Prompt: Among the records that follow, set down only the lines from the one containing "всі новини (1209, 946)" to the one containing "Напад з ножем", both included, exactly.

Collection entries

━━━━━━

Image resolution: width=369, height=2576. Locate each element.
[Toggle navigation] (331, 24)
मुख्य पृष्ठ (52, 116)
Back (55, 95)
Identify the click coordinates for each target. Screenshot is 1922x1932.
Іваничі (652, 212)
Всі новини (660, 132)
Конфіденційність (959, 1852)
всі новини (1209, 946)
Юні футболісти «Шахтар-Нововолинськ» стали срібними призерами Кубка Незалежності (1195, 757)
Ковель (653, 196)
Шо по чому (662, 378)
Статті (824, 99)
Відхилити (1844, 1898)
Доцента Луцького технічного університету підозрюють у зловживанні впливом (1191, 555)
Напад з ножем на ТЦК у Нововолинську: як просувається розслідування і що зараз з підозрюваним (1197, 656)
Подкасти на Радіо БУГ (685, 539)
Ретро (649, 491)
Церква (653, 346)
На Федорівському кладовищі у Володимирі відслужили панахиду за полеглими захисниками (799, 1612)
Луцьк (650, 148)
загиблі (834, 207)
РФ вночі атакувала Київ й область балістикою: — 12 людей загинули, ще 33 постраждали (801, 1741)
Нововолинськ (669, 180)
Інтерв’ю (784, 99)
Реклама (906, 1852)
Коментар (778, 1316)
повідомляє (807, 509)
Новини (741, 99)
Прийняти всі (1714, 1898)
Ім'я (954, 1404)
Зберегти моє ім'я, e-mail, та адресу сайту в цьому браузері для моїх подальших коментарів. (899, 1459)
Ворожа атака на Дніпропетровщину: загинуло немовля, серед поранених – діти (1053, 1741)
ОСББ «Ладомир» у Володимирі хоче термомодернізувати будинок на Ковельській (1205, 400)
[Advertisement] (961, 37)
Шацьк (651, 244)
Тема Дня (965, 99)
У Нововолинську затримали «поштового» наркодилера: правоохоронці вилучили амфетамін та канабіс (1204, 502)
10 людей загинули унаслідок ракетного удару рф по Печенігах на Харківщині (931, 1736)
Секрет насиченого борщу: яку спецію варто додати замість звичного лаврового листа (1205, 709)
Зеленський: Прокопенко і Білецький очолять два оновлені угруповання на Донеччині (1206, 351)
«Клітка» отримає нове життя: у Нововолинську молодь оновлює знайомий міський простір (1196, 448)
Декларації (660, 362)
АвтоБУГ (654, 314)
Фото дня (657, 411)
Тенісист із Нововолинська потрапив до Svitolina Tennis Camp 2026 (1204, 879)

━━━━━━

Problem solution:
всі новини (1209, 946)
Юні футболісти «Шахтар-Нововолинськ» стали срібними призерами Кубка Незалежності (1195, 757)
Ковель (653, 196)
Шо по чому (662, 378)
Статті (824, 99)
Відхилити (1844, 1898)
Доцента Луцького технічного університету підозрюють у зловживанні впливом (1191, 555)
Напад з ножем на ТЦК у Нововолинську: як просувається розслідування і що зараз з підозрюваним (1197, 656)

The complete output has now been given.